May 30, 2015 12:00 am | Updated November 16, 2021 05:04 pm IST

A meeting between Prime Minister Narendra Modi and Dr. Manmohan Singh should in the normal run of democracy have passed without inviting any remarks. Once the heat and hostilities of an election end, governance should be a cooperative enterprise, with the incumbent seeking advice or information from the one he succeeds. As Prime Minister, Atal Bihari Vajpayee, for example, was known to maintain cordial relations with several Congress leaders, even telling them he wanted to benefit from their experience of longer years in government. In the current dispensation, too, Finance Minister Arun Jaitley makes it a point to keep in touch with his predecessor, P. Chidambaram, and >Dr. Singh, on matters economic . This is a healthy practice, and if Mr. Modi and Dr. Singh, as it has subsequently emerged, >discussed the economy and foreign policy , the Prime Minister certainly should be lauded for reaching out to his predecessor in office, a well-regarded economist.

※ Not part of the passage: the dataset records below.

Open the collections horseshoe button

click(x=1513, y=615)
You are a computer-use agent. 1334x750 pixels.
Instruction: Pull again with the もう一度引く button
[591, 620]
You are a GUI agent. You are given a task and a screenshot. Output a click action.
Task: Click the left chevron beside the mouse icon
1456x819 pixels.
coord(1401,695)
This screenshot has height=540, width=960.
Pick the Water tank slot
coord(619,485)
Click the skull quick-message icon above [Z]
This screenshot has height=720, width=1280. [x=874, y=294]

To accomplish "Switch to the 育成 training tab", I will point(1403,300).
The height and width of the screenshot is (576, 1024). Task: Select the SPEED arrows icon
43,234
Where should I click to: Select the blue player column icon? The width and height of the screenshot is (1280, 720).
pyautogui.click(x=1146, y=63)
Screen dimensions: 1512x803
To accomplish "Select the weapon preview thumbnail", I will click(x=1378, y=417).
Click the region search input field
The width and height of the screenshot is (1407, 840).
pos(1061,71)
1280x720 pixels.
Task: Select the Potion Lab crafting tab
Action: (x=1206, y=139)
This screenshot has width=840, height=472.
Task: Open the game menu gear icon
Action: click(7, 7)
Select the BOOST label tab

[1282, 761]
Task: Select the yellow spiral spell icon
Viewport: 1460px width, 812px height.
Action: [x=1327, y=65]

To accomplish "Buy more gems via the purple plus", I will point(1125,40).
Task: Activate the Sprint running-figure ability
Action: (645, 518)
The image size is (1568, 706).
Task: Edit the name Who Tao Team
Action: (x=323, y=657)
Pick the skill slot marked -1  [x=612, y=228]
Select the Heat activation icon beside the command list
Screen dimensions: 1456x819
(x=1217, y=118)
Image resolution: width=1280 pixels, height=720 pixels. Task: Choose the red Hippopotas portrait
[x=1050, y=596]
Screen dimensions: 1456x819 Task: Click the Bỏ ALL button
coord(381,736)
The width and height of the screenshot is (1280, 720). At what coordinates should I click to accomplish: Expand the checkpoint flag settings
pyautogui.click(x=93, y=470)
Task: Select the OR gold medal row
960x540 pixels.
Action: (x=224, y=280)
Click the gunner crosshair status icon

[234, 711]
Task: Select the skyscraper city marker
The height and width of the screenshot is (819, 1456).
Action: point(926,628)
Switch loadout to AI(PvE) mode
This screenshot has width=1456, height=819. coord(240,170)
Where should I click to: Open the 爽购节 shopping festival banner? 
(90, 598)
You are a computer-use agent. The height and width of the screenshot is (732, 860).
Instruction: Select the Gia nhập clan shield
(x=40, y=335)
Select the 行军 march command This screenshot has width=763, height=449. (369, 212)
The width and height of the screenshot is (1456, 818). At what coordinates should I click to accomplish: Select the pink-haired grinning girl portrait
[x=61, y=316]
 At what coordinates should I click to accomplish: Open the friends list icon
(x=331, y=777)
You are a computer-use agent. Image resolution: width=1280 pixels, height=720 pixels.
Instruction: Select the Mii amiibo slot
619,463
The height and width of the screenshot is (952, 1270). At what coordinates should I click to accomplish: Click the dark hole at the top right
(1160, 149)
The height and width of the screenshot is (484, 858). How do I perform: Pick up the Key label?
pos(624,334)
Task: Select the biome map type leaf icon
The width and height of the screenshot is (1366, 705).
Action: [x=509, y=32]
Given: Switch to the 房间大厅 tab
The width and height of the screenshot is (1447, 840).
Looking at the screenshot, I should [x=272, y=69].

When Mr. Modi tweeted about the meeting, he left unsaid the fact that it was he who had initiated the meeting. Therefore it fuelled speculation, especially as the meeting came within hours of a very public exchange of barbs between the two. At the just-concluded first anniversary celebration of the government, BJP leaders had spent more time attacking the UPA government than highlighting its own achievements. A day earlier, a former TRAI Chairman had accused Dr. Singh of wrongdoing in the >2G spectrum scandal , two months after the latter was questioned in the coal mine leasing scam, leading to another chain of speculation. It was only later in the evening, when the Congress realised what was happening and clarified that Dr. Singh had gone to 7 Race Course Road at the invitation of the Prime Minister, and that the only subjects discussed were the economy and foreign policy, that the picture cleared. While it is unclear why Mr. Modi himself did not clarify at the outset how the meeting had come about, it is evident that the Prime Minister is in need of a better public image at this point. He is no more in the sweet spot he was just a year ago: the economy is not doing as well as was hoped, investment is not coming at levels that were anticipated, and the BJP is yet to recover from the abject defeat it suffered in the Delhi State elections, or from the jokes about Mr. Modi’s sartorial choices. The Opposition has pinned the government down on the Land Bill. All this together has taken sheen off the government. Rhetoric — even the occasional jumla , a word the BJP president recently used to denote an empty promise — can be forgiven when uttered in the heat of an election campaign. But when an elected leader and his cohorts seemingly continue to remain in poll mode, people begin to ask: when will the party we voted to power get down to the serious business of governance? Mr. Modi needs to change the optics, if not the objective situation itself. And this meeting is perhaps the first step in that direction.